Dr Laurel Morris is a psychologist, holding an Honours degree and a doctorate in psychology and a postgraduate diploma in clinical psychology from La Trobe University. She is in independent practice in clinical, health and forensic psychology on the Gold Coast, and currently supervises graduate students in clinical and forensic psychology at Bond University.
Dr Morris completed one of the first honours degrees in psychology at La Trobe University in 1975, researching the treatment of orgasmic problems in women. Her doctorate was one of the first in Australian psychology to address a clinical problem, the causes and treatment of obesity, completed in 1982. She completed the Postgraduate Diploma in Clinical Psychology, partly at La Trobe University and partly at the Koko Head Clinic in Honolulu, the Victorian Education Department Clinic at Greensborough, and the Psychology Department at the University of Oregon.

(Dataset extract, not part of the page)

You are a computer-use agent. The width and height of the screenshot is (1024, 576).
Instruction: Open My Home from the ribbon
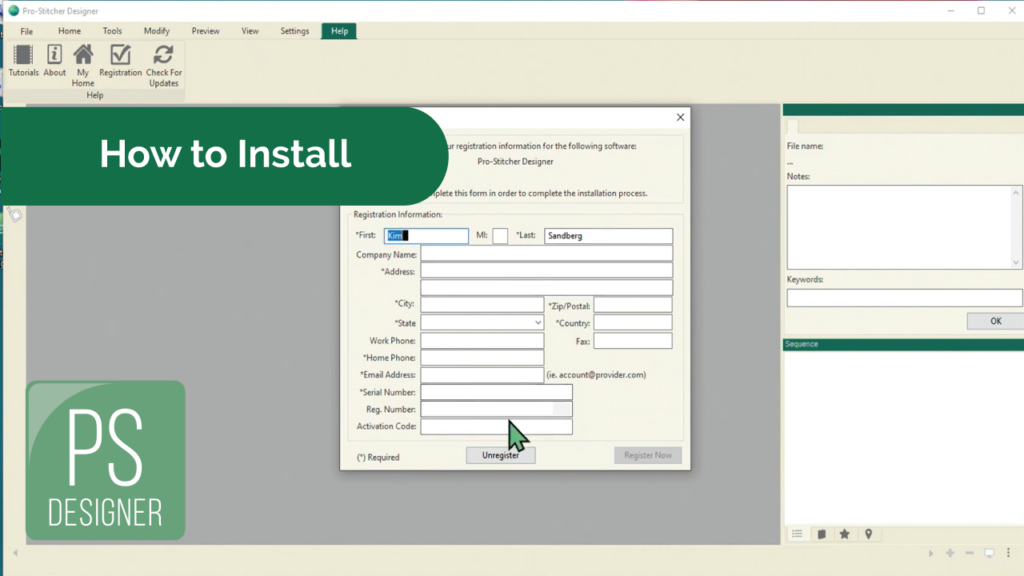tap(83, 64)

Dr Morris was elected as a Fellow of the Australian Psychological Society in 2013 in recognition of her services to the discipline and the profession. She is a Fellow of its Colleges of Clinical Psychologists, of Health Psychologists and of Forensic Psychologists. She has served on various committees of the Society and is past Chair of the Gold Coast Branch. She is a member of the Australia and New Zealand Association for Psychiatry, Psychology and Law.

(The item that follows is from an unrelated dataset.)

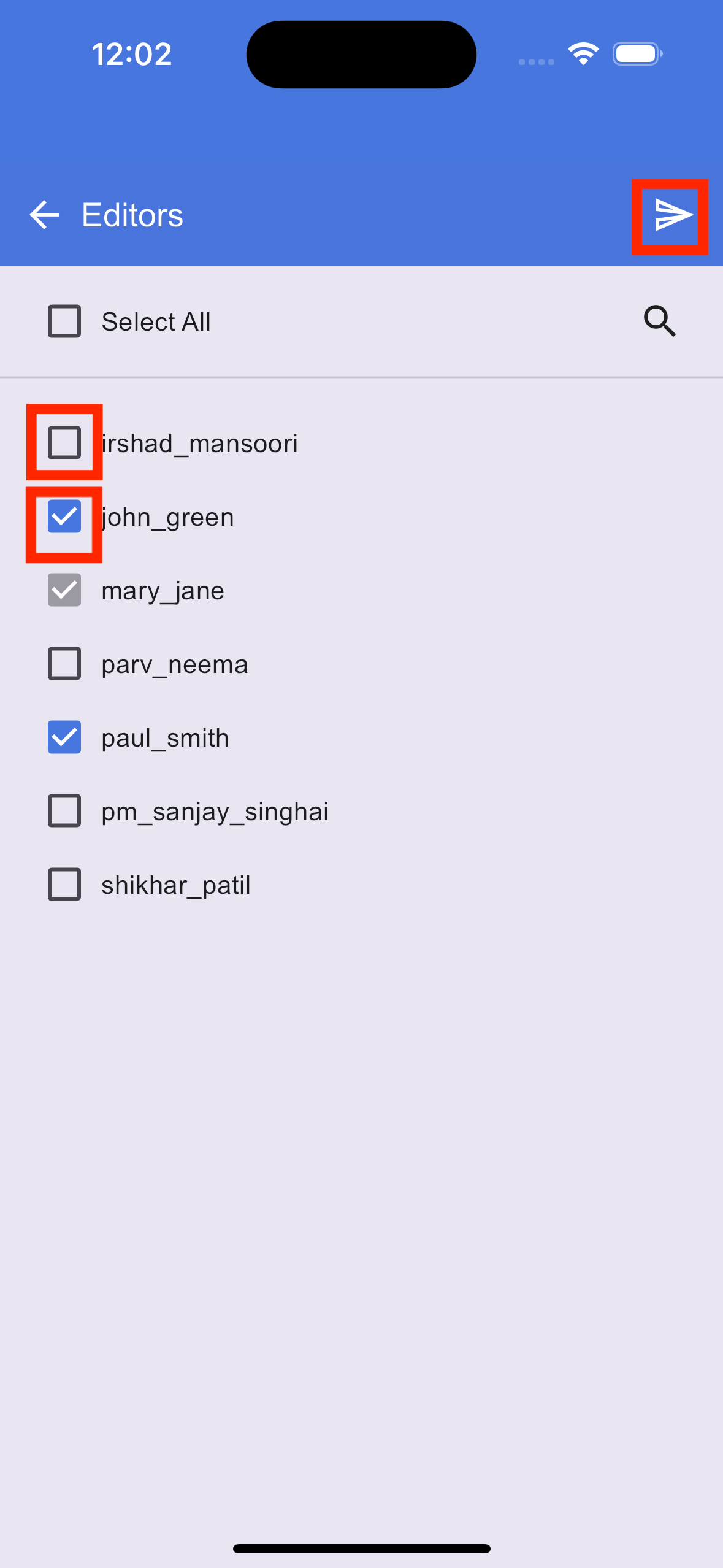
Task: Tap the battery status icon
Action: [x=638, y=54]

After completing her doctorate, Dr Morris worked in private practice in clinical, health and forensic psychology in Melbourne for 12 years and then on the Gold Coast for nine years. She continued a part-time practice in Canberra while working for two years as Lecturer in Clinical Psychology at the University of Canberra. She has conducted seminars and training courses for a wide range of groups, including other professionals, students, business people, corporations and community groups. She has made radio broadcasts on a range of psychological topics and occasional television appearances. She is the author of ten self help books on topics ranging from family relationships, to living with anxiety, coping with life crises, and healthy lifestyling, including one on weight loss based on her doctoral research.

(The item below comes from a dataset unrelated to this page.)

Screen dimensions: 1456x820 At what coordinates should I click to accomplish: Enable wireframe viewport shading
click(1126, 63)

For five years she was the Clinical Supervisor in the teaching clinic at Bond University. In 2003 she took up a lectureship at the University of Canberra, where she again directed the teaching clinic and taught in both the undergraduate and postgraduate clinical psychology courses. In 2005 she became Lecturer in Psychology at Griffith University on the Gold Coast, teaching in the postgraduate course in clinical psychology and supervising in their teaching clinic. Her career thus includes an unusual combination of both extensive professional and academic experience. In 2007 she accepted an invitation to become an adjunct Associate Professor at the University of the Sunshine Coast to contribute to the new postgraduate program in clinical psychology, and she is now a Teaching Fellow at Bond University.